Honey syrup: combine honey and 1/2 Tbsp hot water and stir to dissolve.

Combine gin, lime juice, Aperol, honey syrup, and 2 dashes of Angostura bitters in a cocktail shaker; fill with ice. Cover and shake until outside of shaker is frosty, about 30 seconds. Strain into 2 chilled coupe glasses. Top off each with Champagne and garnish with lime.

Rosé, Bourbon, and Blue

This patriotic-themed drink seems appropriate at these times.


2 tablespoons raw sugar
1/2 cup fresh blueberries
1/2 cup brewed unsweetened black tea
3 oz fruity rosé
1/4 cup bourbon
1 1/2 oz fresh lemon juice
2 lemon slices

Stir sugar with 2 Tbsp hot water in a small bowl until sugar is dissolved; transfer to a food processor. Add 6 Tbsp blueberries to processor and purée. Set a strainer over a large pitcher. Strain blueberry mixture, pressing on solids to extract as much liquid as possible; discard solids. Add tea, rosé, bourbon, and lemon juice to pitcher. Refrigerate until chilled, about 2 hours.

Cut remaining blueberries in half; add to pitcher. Fill 2 Old Fashioned glasses with ice. Divide cocktail among glasses. Garnish with lemon slices and serve.

COVID Quarantine Non-Travel Spotlight

We can’t travel right now and given all the uncertainty, I’m not sure when my next trip will be. So rather than rubbing salt in the wound or planning around hypotheticals, instead I’m including some games, podcasts, virtual activities, books, as well as some stuff for kids, that may help transport you out of the mundane. I’m sure you’ve already gotten lots of recommendations but perhaps I can help you discover something new! 🙂


If you and I have ever spoken about podcasts, then you know I’m a huge fan of Armchair Expert with Dax Shepard. His realness and ability to be raw, introspective nature, and desire to learn/grow aligns with what I look for in a podcast. Below are some of my favorite episodes:

  • It’s a good time to start or practice good habits and to incorporate them into our new routine. This episode of Armchair Expert was a great introduction to BJ Fogg’s book Tiny Habits.
  • Organizational psychologist, Adam Grant, has his own podcast with TED called WorkLife which I’ve just started listening to following this episode of Armchair because he’s awesome. He explores topics related to creating a better work life and is just an interesting guy with a ton of knowledge.
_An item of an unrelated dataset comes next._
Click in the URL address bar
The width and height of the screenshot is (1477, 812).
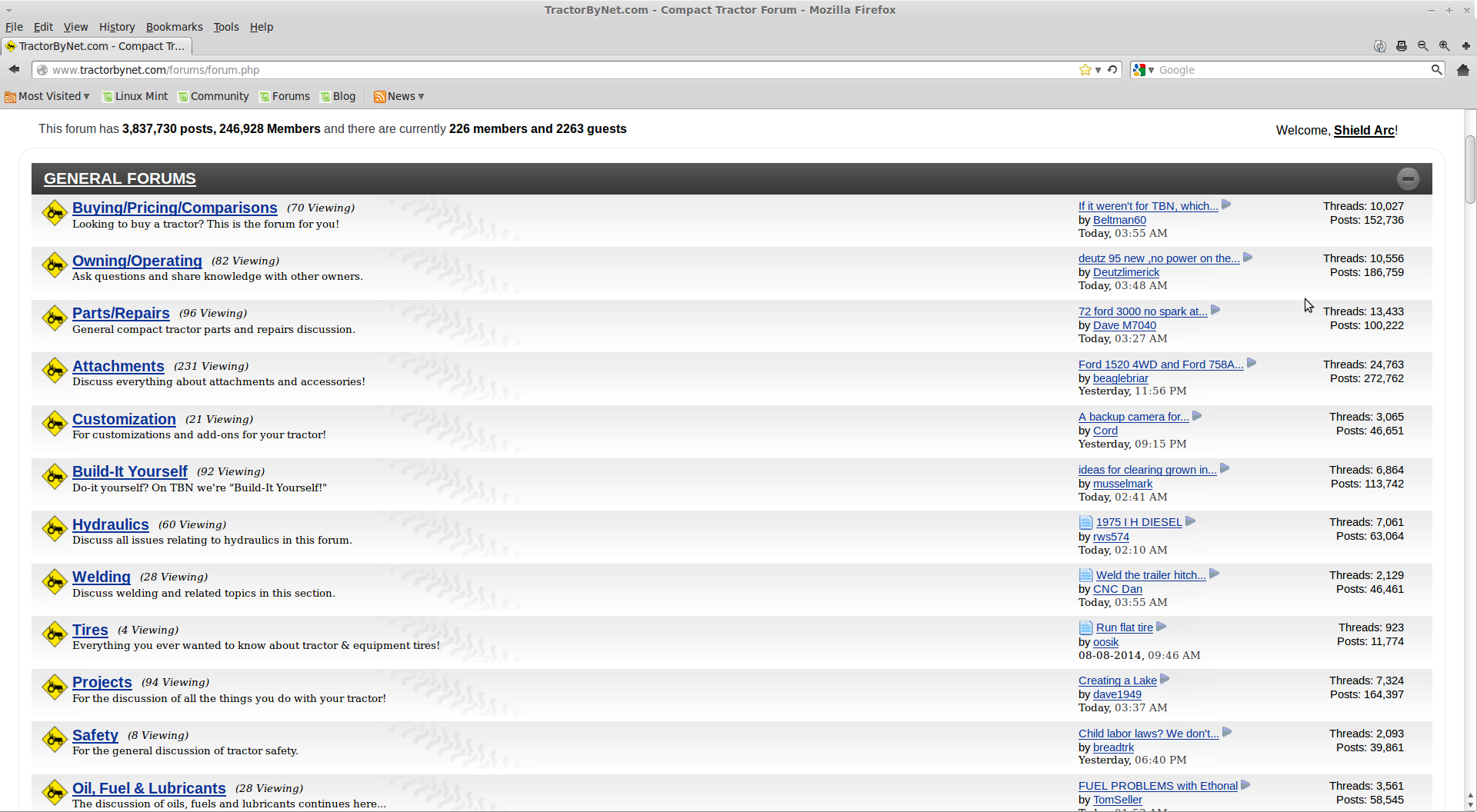[x=538, y=70]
Monopoly Deal: I know what you’re thinking: “Omg, have you played Monopoly as an adult?! It’s so boring!” I hear you. But Monopoly Deal is totally different. It’s a fast-paced, strategic, card-game version and it’s super addictive. Just trust me. You can find it on Amazon for $8.

Houseparty: This app allows you to play games like Heads Up, Trivia, etc., virtually with your friends. It alerts you when your friends are online so you can connect and catch up on a whim.

Virtual Activities

  • Virtual tour of the Louvre
  • Virtual Stroll through the Met – The Met’s 360 Virtual
  • Tour of the Museum of Natural History
  • Harvard and Yale are both offering free classes


If you haven’t ever read the Harry Potter books, stop reading this email immediately and buy them NOW! I was lucky to have read these just a few years ago without ever having seen the movies first. Although the movies are well done, they just cannot compare even minimally to the spectacular and magical world that J.K. Rowling has created in her books. These got me back into reading and I could do nothing else while engrossed in them.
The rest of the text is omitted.